AZ_BASE_URL = "https://abc123.openai.azure.com/"
RF_CLAUDE_AK = "abc123abc123abc123abc123abc123ab"
RF_CLAUDE_SK = "123abc123abc123abc123abc123abc12"
IDE_NAME = "Code"
OA_OPENAI_KEY是OpenAI API鍵。您可以從Openai獲得它。
AZ_OPENAI_KEY是Azure OpenAI API鍵。您可以從Azure Portal獲得它。
OA_CLAUDE_KEY是擬人化的Claude API密鑰。您可以從擬人化中獲得它。
rf_claude_ak和rf_claude_sk是Claude API的AWS RESTFUL API密鑰和秘密密鑰。
IDE_NAME是指存儲庫代碼運行的IDE環境,例如PyCharm
或Code
(VSCODE)。
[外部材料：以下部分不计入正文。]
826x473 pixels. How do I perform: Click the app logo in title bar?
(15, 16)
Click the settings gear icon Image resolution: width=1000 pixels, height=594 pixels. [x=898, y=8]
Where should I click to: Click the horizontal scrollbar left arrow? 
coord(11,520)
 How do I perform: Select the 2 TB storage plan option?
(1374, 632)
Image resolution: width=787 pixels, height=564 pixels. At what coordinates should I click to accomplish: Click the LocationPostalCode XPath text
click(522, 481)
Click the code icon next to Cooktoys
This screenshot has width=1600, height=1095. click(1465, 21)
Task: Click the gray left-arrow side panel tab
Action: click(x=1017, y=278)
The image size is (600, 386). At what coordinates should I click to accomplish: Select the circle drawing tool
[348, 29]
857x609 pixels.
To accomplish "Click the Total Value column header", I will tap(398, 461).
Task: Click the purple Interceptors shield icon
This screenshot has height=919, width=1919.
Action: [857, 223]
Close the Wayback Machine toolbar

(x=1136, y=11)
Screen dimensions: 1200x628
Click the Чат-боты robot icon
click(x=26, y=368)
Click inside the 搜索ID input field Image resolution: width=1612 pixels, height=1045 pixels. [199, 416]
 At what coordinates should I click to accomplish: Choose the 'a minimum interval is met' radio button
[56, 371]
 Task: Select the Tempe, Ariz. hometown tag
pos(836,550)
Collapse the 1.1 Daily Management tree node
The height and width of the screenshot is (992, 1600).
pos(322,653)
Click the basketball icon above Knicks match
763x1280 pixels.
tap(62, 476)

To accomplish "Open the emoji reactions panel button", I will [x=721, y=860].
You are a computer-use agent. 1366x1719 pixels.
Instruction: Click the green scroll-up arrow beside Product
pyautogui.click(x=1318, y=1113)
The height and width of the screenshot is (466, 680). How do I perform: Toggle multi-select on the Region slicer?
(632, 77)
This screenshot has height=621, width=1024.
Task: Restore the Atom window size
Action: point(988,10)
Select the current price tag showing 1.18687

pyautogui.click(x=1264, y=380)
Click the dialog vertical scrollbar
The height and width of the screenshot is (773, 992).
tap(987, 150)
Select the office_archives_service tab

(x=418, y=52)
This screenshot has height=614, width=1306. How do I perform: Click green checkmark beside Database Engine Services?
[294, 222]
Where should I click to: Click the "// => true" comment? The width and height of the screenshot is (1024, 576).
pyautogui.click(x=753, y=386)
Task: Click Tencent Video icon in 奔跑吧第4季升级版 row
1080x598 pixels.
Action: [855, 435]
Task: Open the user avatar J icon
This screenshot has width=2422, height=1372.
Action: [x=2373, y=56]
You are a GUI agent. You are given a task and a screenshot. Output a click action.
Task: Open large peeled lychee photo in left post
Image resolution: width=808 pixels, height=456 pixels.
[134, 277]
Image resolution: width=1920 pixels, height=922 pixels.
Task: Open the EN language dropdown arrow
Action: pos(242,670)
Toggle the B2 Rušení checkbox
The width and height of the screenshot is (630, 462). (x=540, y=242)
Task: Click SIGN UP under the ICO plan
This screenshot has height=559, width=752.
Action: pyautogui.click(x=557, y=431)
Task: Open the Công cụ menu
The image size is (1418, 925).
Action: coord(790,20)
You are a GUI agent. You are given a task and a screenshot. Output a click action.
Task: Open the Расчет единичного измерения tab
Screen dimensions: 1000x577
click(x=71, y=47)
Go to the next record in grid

它主要用於在IDE和目標環境之間自動切換。
請設置您的Python環境,並安裝所需的依賴項為:
# Clone the repository
git clone https://github.com/BAAI-Agents/Cradle.git
cd Cradle
# Create a new conda environment
conda create --name cradle-dev python=3.10
conda activate cradle-dev
pip install -r requirements.txt
1. Option 1
# Download best-matching version of specific model for your spaCy installation
python -m spacy download en_core_web_lg
or
# pip install .tar.gz archive or .whl from path or URL
pip install https://github.com/explosion/spacy-models/releases/download/en_core_web_lg-3.7.1/en_core_web_lg-3.7.1.tar.gz
2. Option 2
# Copy this url https://github.com/explosion/spacy-models/releases/download/en_core_web_lg-3.7.1/en_core_web_lg-3.7.1.tar.gz
# Paste it in the browser and download the file to res/spacy/data
cd res/spacy/data
pip install en_core_web_lg-3.7.1.tar.gz
由於每個遊戲和軟件之間存在巨大差異,我們為下面的每個遊戲提供了特定的設置。
由於某些用戶可能希望將我們的框架應用於新遊戲,因此本節主要展示搖籃的核心目錄和組織結構。我們將在“”與遷移到新遊戲有關的模塊中突出顯示,並在以後提供詳細的說明。
Cradle
├── cache # Cache the GroundingDino model and the bert-base-uncased model
├── conf # The configuration files for the environment and the llm model
│ ├── env_config_dealers.json
│ ├── env_config_rdr2_main_storyline.json
│ ├── env_config_rdr2_open_ended_mission.json
│ ├── env_config_skylines.json
│ ├── env_config_stardew_cultivation.json
│ ├── env_config_stardew_farm_clearup.json
│ ├── env_config_stardew_shopping.json
│ ├── openai_config.json
│ ├── claude_config.json
│ ├── restful_claude_config.json
│ └── ...
├── deps # The dependencies for the Cradle framework, ignore this folder
├── docs # The documentation for the Cradle framework, ignore this folder
├── res # The resources for the Cradle framework
│ ├── models # Ignore this folder
│ ├── tool # Subfinder for RDR2
│ ├── [game or software] # The resources for game, exmpale: rdr2, dealers, skylines, stardew, outlook, chrome, capcut, meitu, feishu
│ │ ├── prompts # The prompts for the game
│ │ │ └── templates
│ │ │ ├── action_planning.prompt
│ │ │ ├── information_gathering.prompt
│ │ │ ├── self_reflection.prompt
│ │ │ └── task_inference.prompt
│ │ ├── skills # The skills json for the game, it will be generated automatically
│ │ ├── icons # The icons difficult for GPT-4 to recognize in the game can be replaced with text for better recognition using an icon replacer
│ │ └── saves # Save files in the game
│ └── ...
├── requirements.txt # The requirements for the Cradle framework
├── runner.py # The main entry for the Cradle framework
├── cradle # Cradle's core modules
│ ├── config # The configuration for the Cradle framework
│ ├── environment # The environment for the Cradle framework
│ │ ├── [game or software] # The environment for the game, exmpale: rdr2, dealers, skylines, stardew, outlook, chrome, capcut, meitu, feishu
│ │ │ ├── __init__.py # The initialization file for the environment
│ │ │ ├── atomic_skills # Atomic skills in the game. Users should customise them to suit the needs of the game or software, e.g. character movement
│ │ │ ├── composite_skills # Combination skills for atomic skills in games or software
│ │ │ ├── skill_registry.py # The skill registry for the game. Will register all atomic skills and composite skills into the registry.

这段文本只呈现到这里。